Task statement: Every line of the data that contains the string "agent" must be copied.

Provided data:
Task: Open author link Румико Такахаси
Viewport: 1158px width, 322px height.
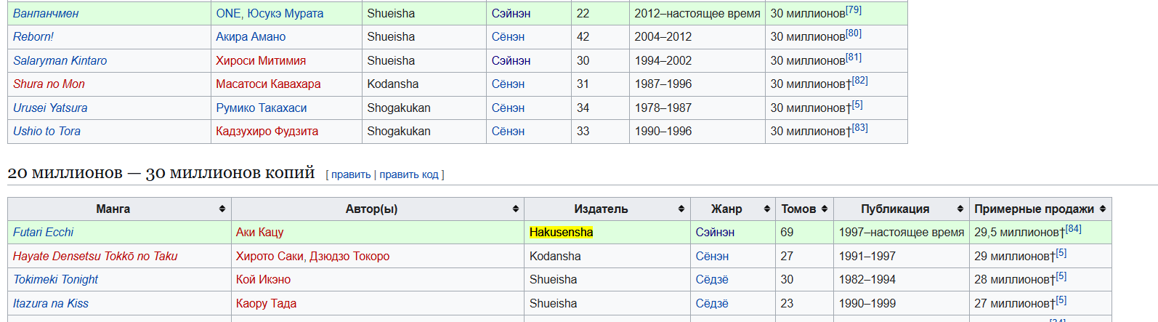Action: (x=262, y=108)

...

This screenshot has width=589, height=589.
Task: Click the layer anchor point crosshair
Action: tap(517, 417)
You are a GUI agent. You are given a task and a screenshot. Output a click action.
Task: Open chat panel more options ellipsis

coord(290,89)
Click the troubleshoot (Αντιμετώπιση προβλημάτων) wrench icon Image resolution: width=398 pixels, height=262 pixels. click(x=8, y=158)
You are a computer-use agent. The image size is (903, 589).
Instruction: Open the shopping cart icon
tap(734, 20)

--

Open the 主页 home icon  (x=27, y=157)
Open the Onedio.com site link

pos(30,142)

Expected answer:
You are a GUI agent. You are given a task and a screenshot. Output a click action.
You are a computer-use agent. The image size is (903, 589).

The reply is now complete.